Besides running the regressions using the data on all companies I also test all the hypotheses on the restricted sample. In those samples I include only firms that are in financial distress. I use the previously calculated Altman Z-score to recognize such companies. In the dataset used for testing the first hypothesis I simply exclude the gvkey-fyear observations for which Altman Z-score is bigger than 2,5. In the regressions with the 5-year window I exclude all the observations for a given company if in the first year of the 5-year window the particular firm had a Z-score higher than 2,5. The cutoff that I chose is not standard however it lies between the two standard values of 1,8 and 3 that are used in most of papers. The cutoff equal to 1,8 in my view is too low as restricting the dataset using such a low value of Z-score would significantly decrease the number of observations. In result, the dataset would not include enough observations to provide valuable insight into the problem (especially the datasets used for testing the second and third hypothesis). The Altman Z-score of 3 could be better, however companies with values of this measure below 3 are often recognized as being in a “grey” zone and this does not necessarily mean a financial distress. In the main dataset for testing the first hypothesis they constitute on average as much as 54% of firms in each year, which I think is too much. Due to these reasons I choose the cutoff equal to 2,5 which lies somewhat in the middle of the two standard values and allows me to create a sample of distressed companies that is not too small to perform a valid econometrical analysis.

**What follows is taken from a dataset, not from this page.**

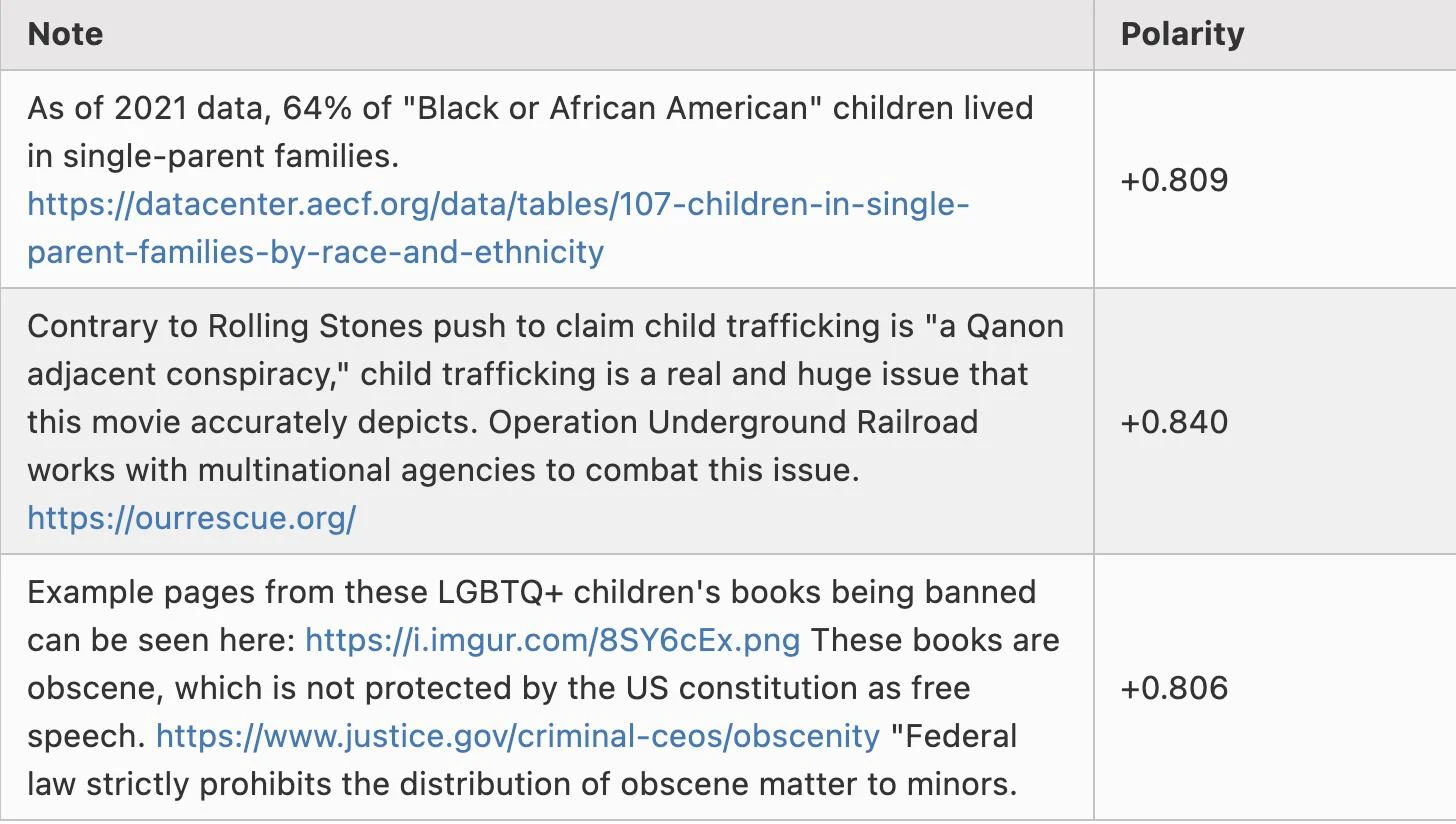Click the Note column header
Viewport: 1456px width, 824px height.
tap(65, 34)
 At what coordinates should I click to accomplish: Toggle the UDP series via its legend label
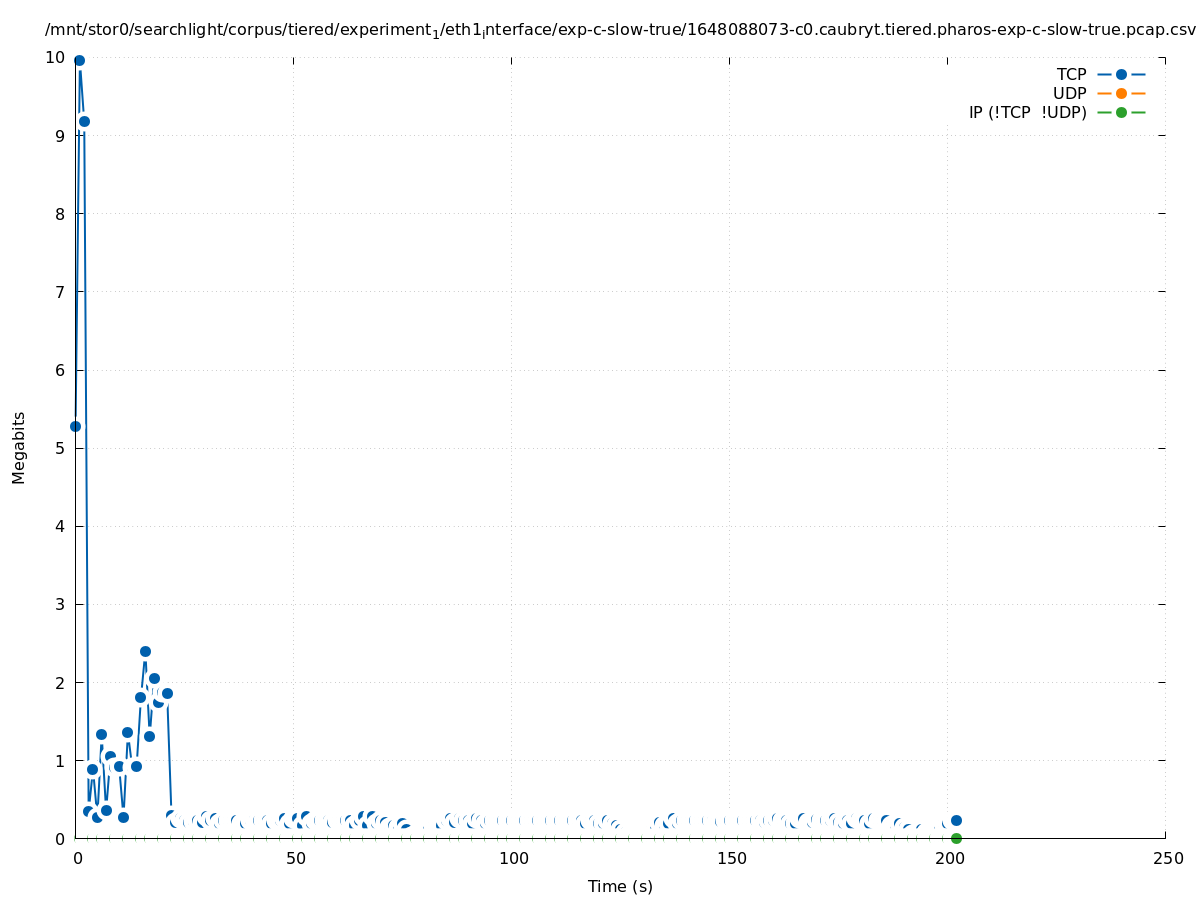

Additionally, as a robustness check, I also run the regressions using the dataset that includes exclusively the companies with Altman Z-score higher than 2,5 and separately using the dataset with firms with Z-score higher than 3. This way I provide supplementary regressions that test if the Empty Creditor Problem is related only to distressed companies. In the light of the Empty Creditor Hypothesis I expect the coefficient on the CDS_dummy variable to be statistically insignificant.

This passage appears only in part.